In Proverbs, there are several cautions about following oneself. Proverbs 14:12 “There is a way that appears to be right, but in the end it leads to death.”
It’s never a good idea, NEVER a good idea, to take matters into your own hands and do things your own way.
The best option is to admit we are not all-wise, to admit we need the LORD, and to obediently follow Him according to His Word.
Don’t do as you see fit. Don’t do what is right in your own eyes. Don’t “do you” or “be true to yourself”—that’s like the worst advice I can imagine.
Look to the LORD. Depend on Him. The LORD Yahweh cares for us. He is the One who delivers us out of every trouble.
Do you see that statement from David in verse 9? He readily admits it’s the LORD who delivers him out of every trouble.

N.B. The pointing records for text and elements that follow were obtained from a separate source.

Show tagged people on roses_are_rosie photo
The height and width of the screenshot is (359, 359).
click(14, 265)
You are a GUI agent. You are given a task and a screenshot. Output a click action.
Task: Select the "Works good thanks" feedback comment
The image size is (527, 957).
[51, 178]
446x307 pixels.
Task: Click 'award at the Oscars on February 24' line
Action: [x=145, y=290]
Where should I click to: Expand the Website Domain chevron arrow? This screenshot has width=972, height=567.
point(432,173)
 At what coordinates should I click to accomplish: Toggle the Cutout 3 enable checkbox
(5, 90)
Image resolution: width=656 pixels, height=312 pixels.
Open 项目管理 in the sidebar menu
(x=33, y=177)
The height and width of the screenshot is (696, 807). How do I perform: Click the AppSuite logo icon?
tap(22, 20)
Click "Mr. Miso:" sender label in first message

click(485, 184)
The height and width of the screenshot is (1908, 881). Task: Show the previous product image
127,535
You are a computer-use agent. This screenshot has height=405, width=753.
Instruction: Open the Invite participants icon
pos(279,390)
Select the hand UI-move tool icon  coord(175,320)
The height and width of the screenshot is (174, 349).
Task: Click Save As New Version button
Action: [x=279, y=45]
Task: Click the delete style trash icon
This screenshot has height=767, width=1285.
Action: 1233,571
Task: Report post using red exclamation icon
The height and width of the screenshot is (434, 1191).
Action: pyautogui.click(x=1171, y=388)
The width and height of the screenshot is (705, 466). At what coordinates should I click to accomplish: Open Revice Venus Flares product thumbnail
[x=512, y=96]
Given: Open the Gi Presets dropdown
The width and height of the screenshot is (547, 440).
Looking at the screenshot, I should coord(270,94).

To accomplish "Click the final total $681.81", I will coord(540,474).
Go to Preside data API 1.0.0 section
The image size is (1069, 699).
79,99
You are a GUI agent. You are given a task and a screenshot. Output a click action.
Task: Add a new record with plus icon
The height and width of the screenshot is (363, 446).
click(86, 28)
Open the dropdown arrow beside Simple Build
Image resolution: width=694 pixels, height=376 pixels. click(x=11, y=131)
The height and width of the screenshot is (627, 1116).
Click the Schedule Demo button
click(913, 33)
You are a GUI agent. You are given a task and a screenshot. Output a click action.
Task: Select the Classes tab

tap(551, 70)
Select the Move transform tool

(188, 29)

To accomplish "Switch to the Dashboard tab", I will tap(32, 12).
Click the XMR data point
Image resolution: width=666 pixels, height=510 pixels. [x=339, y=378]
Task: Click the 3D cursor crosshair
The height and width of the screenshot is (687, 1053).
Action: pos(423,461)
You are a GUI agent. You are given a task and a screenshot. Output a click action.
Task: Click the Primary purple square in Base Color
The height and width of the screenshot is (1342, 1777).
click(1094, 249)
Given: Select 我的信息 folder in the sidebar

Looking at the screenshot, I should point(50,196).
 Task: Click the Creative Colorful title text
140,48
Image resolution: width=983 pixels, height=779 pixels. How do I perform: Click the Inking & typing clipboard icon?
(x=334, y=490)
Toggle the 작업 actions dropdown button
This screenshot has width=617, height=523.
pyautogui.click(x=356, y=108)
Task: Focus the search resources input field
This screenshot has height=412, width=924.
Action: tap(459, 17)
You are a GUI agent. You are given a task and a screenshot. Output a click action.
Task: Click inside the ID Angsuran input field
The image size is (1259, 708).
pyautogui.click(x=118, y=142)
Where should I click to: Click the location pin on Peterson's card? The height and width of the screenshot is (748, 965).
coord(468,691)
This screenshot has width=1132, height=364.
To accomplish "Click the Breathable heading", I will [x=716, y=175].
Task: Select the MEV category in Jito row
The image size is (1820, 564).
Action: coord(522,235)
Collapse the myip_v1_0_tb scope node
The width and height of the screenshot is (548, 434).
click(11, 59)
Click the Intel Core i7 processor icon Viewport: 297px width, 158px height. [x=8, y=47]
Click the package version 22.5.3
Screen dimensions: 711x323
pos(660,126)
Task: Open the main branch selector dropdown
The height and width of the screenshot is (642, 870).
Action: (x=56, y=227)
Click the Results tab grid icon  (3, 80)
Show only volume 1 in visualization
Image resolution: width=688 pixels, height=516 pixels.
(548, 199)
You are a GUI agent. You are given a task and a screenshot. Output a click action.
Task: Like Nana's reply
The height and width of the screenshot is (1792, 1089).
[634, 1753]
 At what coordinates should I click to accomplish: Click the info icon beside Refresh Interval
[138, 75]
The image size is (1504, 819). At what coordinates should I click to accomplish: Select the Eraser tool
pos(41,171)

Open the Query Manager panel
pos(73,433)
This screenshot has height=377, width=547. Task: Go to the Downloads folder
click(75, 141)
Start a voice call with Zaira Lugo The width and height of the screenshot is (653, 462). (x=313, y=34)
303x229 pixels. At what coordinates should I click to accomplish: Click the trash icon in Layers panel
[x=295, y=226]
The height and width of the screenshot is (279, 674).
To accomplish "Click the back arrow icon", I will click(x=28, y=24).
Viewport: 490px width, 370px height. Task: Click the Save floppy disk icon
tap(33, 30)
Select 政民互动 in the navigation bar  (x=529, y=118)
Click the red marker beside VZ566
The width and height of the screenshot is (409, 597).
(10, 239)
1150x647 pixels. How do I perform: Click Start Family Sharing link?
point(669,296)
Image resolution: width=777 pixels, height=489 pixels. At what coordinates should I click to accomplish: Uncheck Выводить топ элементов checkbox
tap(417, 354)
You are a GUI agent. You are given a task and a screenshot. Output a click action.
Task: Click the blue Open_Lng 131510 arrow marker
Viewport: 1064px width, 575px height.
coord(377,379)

It’s not Rekab and Baanah who have delivered David by avenging him against Saul, even though they think they did.
David knows—from a lifetime of experience and trusting what the LORD has said—David knows it’s the LORD Yahweh who has delivered him out of every trouble.
David remembers His true and only Redeemer.
David remembers God’s promise to make him king.
To turn to any other source of help—especially the help of two wicked assassins—would be to deny God’s sufficiency.
It’d be the same as saying, “God can’t handle this, or isn’t working quickly enough for me, so I’ll figure it out myself.”
David is already under the protection of the LORD. He doesn’t need any henchmen.
The LORD is Deliverer. He is the Redeemer.
Wait on the LORD. He cares for you and will meet your needs.
Wait on the LORD. He will defend you, working justice for His people.
Wait on the LORD. He will deliver and redeem.
On your own, you will grow weaker and weaker and will face death and judgment for your sins.
With Jesus, you will grow stronger and stronger by His grace and mercy.
Place your faith in Jesus to deliver you out of every trouble, and you will have life everlasting.